Abbott highlights that it may also be the case that, depending on the Australian tax treatment of unearned income like dividends, and the rules in the double-taxation treaty, the contractor may be advised to pay themselves employment income as the most tax-efficient method of repatriating funds.
The treatment of expenses for Australian contractors
Abbott cautions contractors about assuming all expenses can be claimed: “Many contractors coming to the UK assume that they can claim the cost of the flights, accommodation on arrival and expenses and subsistence during the contract, but this is by no means always the case.”
HMRC’s rules say that a contractor can claim travel to a temporary workplace. So, if the family home was still in Australia, then the journey to the UK could in theory be claimed. But does the contractor’s residence in the UK qualify as a temporary workplace? Abbott suggests for some contractors this will not be the case.

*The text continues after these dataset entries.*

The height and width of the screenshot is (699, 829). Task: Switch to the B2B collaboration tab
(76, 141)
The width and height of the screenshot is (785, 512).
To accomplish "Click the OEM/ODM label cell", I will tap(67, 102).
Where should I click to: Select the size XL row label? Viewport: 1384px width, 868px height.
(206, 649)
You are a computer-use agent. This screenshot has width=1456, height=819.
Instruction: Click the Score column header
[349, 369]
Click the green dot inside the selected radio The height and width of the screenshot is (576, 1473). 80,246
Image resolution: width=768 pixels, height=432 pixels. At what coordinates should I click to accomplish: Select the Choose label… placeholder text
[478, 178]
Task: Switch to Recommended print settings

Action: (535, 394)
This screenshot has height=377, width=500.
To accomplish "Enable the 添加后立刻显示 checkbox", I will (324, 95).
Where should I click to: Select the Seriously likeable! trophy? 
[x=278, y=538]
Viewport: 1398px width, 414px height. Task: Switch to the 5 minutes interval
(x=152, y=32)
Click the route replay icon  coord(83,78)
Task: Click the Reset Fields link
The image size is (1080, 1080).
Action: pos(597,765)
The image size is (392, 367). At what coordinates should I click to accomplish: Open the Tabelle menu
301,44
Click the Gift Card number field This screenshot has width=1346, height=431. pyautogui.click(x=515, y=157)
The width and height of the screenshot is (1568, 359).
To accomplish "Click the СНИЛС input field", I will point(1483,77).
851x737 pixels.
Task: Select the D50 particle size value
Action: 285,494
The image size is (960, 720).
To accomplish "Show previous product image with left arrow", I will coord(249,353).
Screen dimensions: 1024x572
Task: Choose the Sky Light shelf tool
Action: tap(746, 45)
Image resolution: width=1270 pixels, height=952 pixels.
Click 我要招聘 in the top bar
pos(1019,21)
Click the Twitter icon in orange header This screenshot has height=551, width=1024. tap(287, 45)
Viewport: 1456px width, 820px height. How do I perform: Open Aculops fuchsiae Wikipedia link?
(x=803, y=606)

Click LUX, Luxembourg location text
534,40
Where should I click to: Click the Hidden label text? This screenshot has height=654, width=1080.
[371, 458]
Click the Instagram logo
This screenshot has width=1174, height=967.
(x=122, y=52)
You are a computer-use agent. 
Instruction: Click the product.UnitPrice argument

Many contractors coming to the UK assume that they can claim the cost of the flights, accommodation on arrival and expenses and subsistence during the contract, but this is by no means always the case
James Abbott, Abbott Moore LLP
“Contractors can claim travel to a temporary workplace up until they know they will be working at this location for two years, when the relief stops,” he says. “This is known as the 24 month expenses rule. But there is another rule, which says that if the temporary workplace is for the entire duration of that employment, even if this is less than 24 months, then it is not a temporary workplace and expenses cannot be claimed.”
Therefore, if a contractor comes to the UK for a single contract that lasts the duration of their stay, then flights and travel can’t be claimed. However, because it is possible to have more than one temporary workplace, the cost of travel for journeys to the client’s site and receipted subsistence can be claimed.
IR35, income splitting and spouses tax affairs
“The everyday tax issues facing UK contractors will also impact on Australian contractors to a greater or lesser degree, depending on their tax residence and individual circumstances,” explains Abbott. “For example, it is entirely possible that an Australian contractor is inside IR35 – with everything that entails – and they may also have issues with the Australian equivalent, the Personal Services Income (PSI) rules.”
An Australian contractor allocating half the shares in a limited company to a spouse might be subject to scrutiny by HMRC under S669c, but if the spouse remains in Australia, their dividend income could be ‘excluded’ and subject to Australian tax laws.
Clearly, operating a contracting business across more than one tax jurisdiction, with multiple domicile possibilities, can become highly complex. “So,” Abbott concludes, “that is why a contractor should also work with experts in the local tax regime, or with international tax advisers large enough to have specialists they can consult in the countries in question.”